(Information begins)

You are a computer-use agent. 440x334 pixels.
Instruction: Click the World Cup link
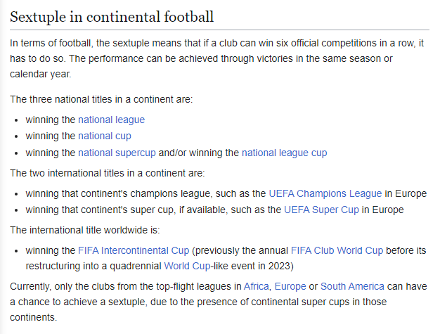click(x=187, y=266)
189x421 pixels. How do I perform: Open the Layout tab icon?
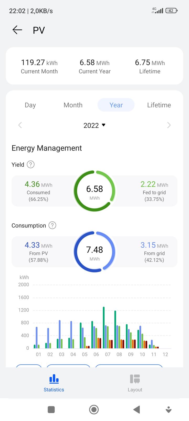point(135,379)

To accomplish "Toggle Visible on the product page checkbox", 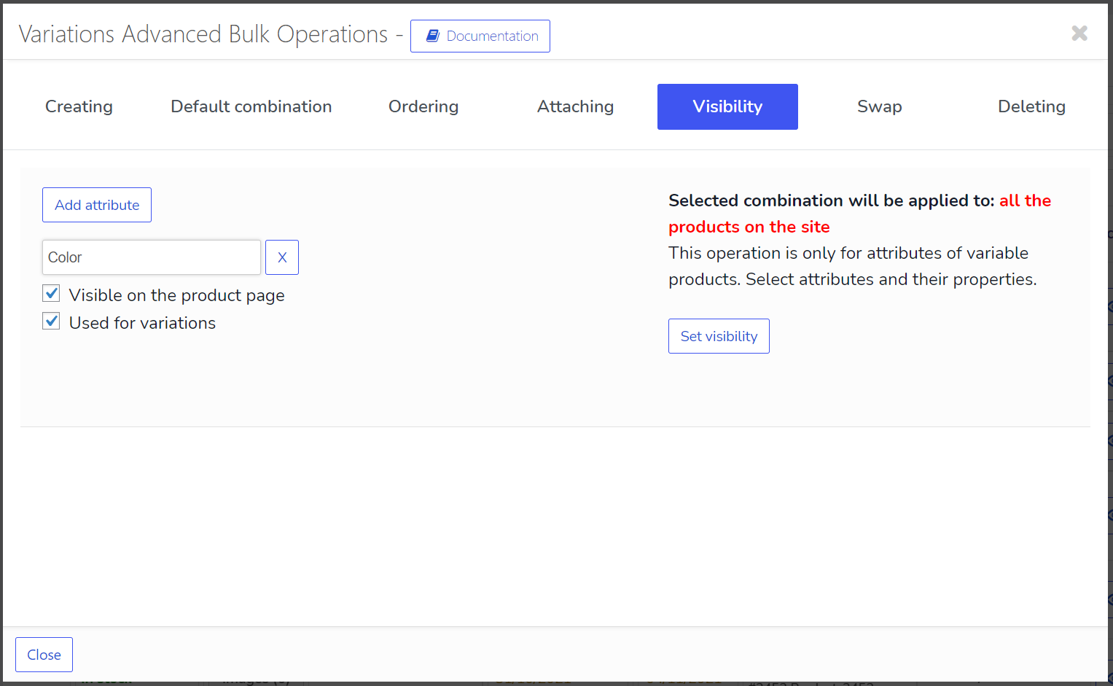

(Information ends)

Task to complete:
Exactly the lines from the one with "Instruction: Click the World Cup link" through the end of the records are to be repeated, both ends included, and pictures are to be omitted.

Your solution:
Instruction: Click the World Cup link
click(x=187, y=266)
189x421 pixels. How do I perform: Open the Layout tab icon?
point(135,379)

To accomplish "Toggle Visible on the product page checkbox", 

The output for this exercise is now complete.